You could also temporarily untrim the surfaces making the center snap available.
I see isocurve extraction works fine if the hole is through a solid and has left a cylindrical surface, but often I just see a hole through a curved single surface with zero thickness. The projected curve really doesn’t have a center anymore, and we are really looking for the surface normal vector through the center of the planar circle that was originally projected. I think there should be a unique normal vector for any plane that can contain the original circle but how do you find it?
It should if it was a real circle originally and you use SimplifyCrv on the result of the projection to re-create a circle - also assuming that the projection is onto a plane that is parallel to the plane of the original circle, otherwise the projection will be an ellipse.
However, the Center osnap should also find the ‘center’ of a closed, planar curve even if it is not a circle…
You can, of course, avoid the hassle by creating a centreline first and drawing the cylinder around it.
@abrahamwechter Are you asking about a hole formed by a circle projected onto a flat planar surface which would be an ellipse, or the hole formed by a circle projected onto a curved surface?
Thanks David, mostly I work with curved surfaces so you are correct, I am asking about holes formed by projecting circles onto curved surfaces.
I’m posting a small experiment I did this morning to investigate this question.

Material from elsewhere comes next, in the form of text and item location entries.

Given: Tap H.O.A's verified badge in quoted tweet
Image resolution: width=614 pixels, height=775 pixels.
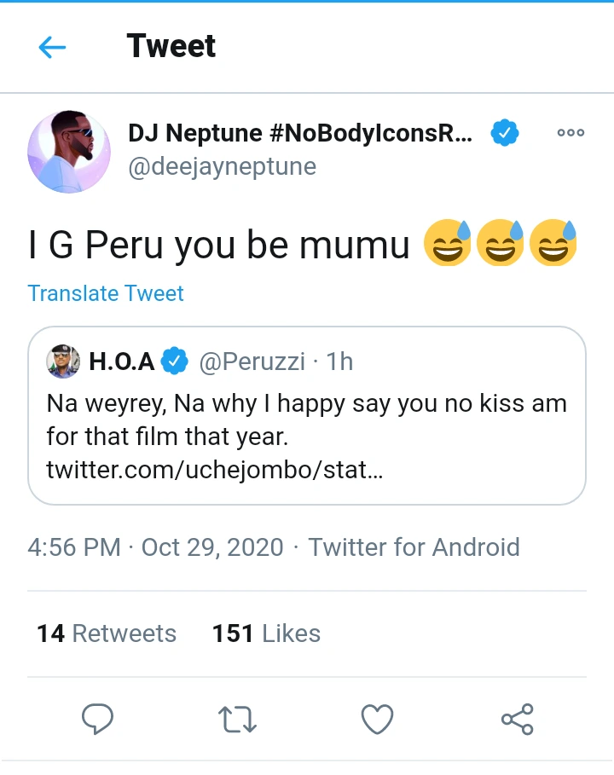Looking at the screenshot, I should tap(176, 361).
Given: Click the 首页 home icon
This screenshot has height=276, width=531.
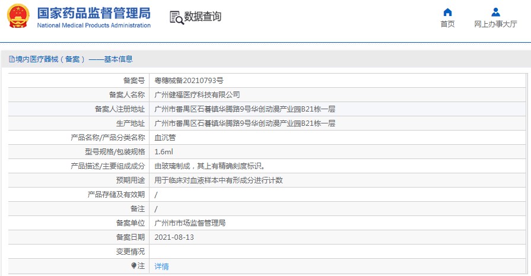Looking at the screenshot, I should 447,12.
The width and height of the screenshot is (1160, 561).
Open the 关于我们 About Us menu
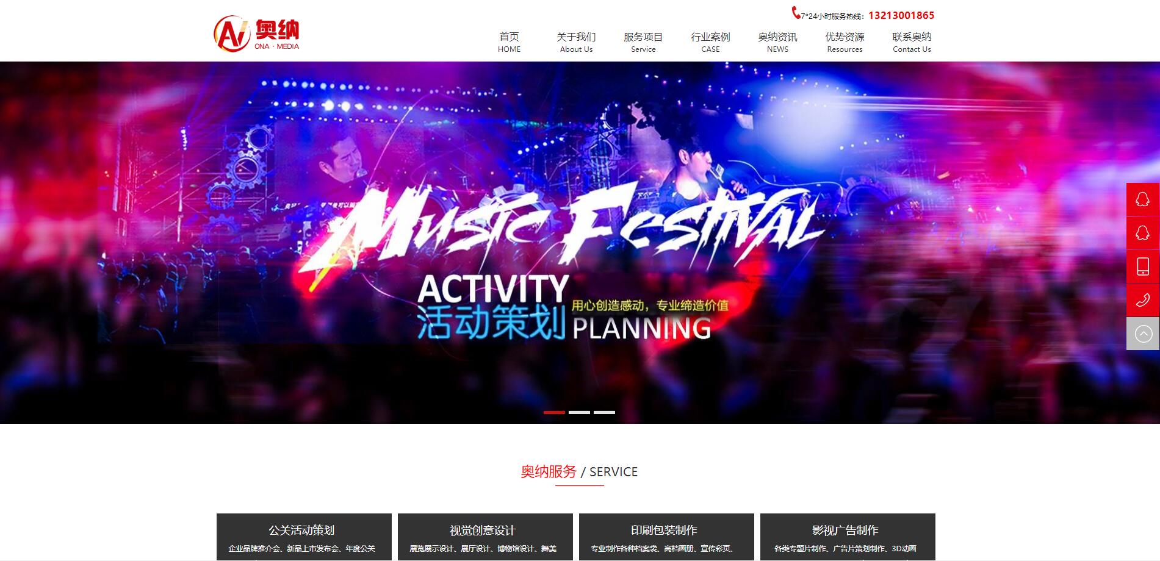pyautogui.click(x=576, y=42)
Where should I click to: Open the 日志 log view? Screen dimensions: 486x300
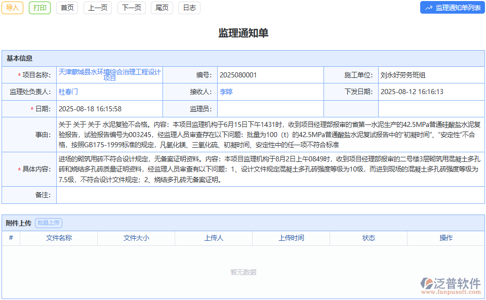point(189,8)
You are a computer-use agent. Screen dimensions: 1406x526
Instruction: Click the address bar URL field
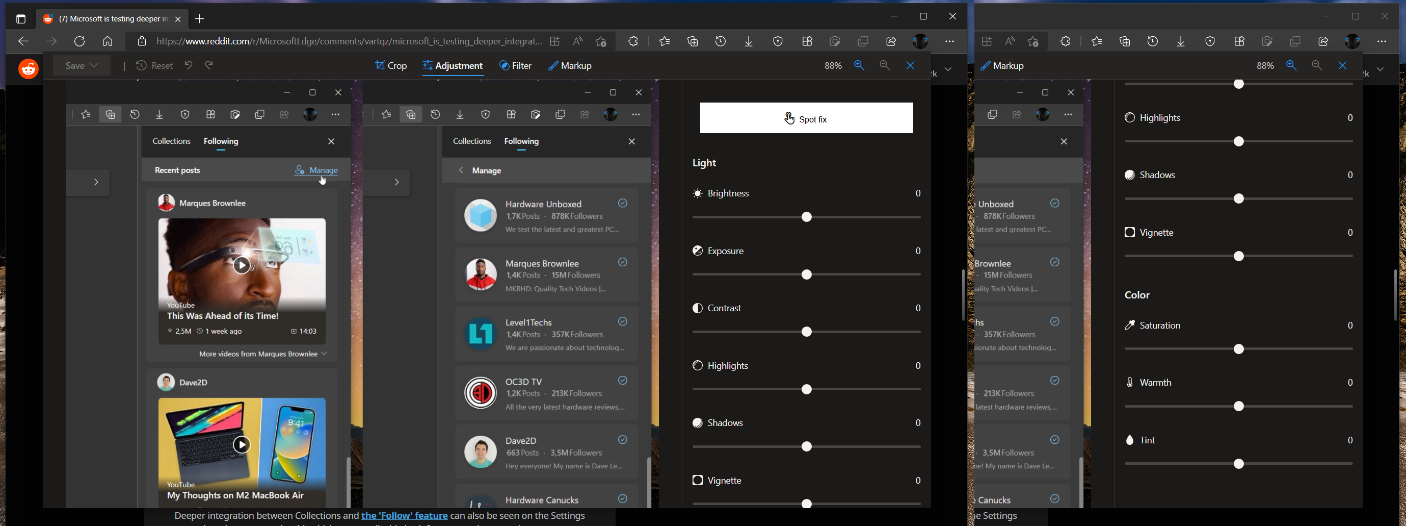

Huge thank you Mitch for suggesting the SimplifyCrv tool to find a center of the projection. As you can see from the attached image and file a new center was found for a circle projected to a complex curved surface but it has moved very slightly. This deviation is insignificant for my work and I can use this as a practical solution.
However I am still curious. It seems to me there should be a unique vector back from the resulting curve to an unknown original circle and I would like to know if there is a way to find it.
hole in mandolin top 1.3dm (3.0 MB)
@abrahamwechter What do you know about the original circle before it was projected? Do you know it’s diameter? Do you know the plane containing the circle?
Determining the size, location and orientation of a circle which was projected onto a curved surface from the projection of the circle onto a curved surface is much more difficult than determining the projection of a circle onto a curved surface. It is somewhat like determining the 5th root of a number vs determining a number raised to the 5th power. The latter is simple arithmetic, the former requires a starting guess and iteration.
For some situations there may not be a single original circle which corresponds to a projection onto a surface. However I think there will be a finite number of original circles. This is similar to an algebraic equation may have multiple roots.
Well, there was a misunderstanding here - when I said
What I meant was that you had to re-project the projected curve back onto the CPlane or to a plane parallel to the original - then SimplifyCrv will turn your planar curve back into a real circle.
SimpifyCrv on a planar curve that has been projected onto a curved surface probably won’t do anything, if the resulting projected curve is not planar within file tolerances, it can’t become a circle again.
Note also that if the projected curve is not planar, then the concept of “center” becomes something in 3D - something different than a 2D “center” of a planar curve, which is guaranteed to lie in the same plane as the curve.
For a projection of a circle in 3D space the “center” would be the axis of the projection of the center of the circle. It would become a point if a plane was specified that contained the circle before it was projected. Then the center of the circle could be the intersection of the center axis and the plane.
“What do you know about the original circle before it was projected? Do you know it’s diameter? Do you know the plane containing the circle?”
This is the information I am looking for- but from your explanation of the math required to work this out with greater precision I think using SimplifyCrv is gong to be the best solution, especially given the relatively moderate curvature of the surfaces and the tolerances I need to work to. Thanks again for your help!
The interesting and very useful thing is that even though the projected curve that started out as a circle but after being projected to a curved surface is absolutely no longer coplanar, SimplifyCrv will still convert it in a way that a center OSnap can place a point very close to the projecting vector from the original circle center. So practically speaking it solves the question of finding the center of the projected circle quite nicely and is much easier that working off the Quad snaps or some other approximation. Thanks again for your help!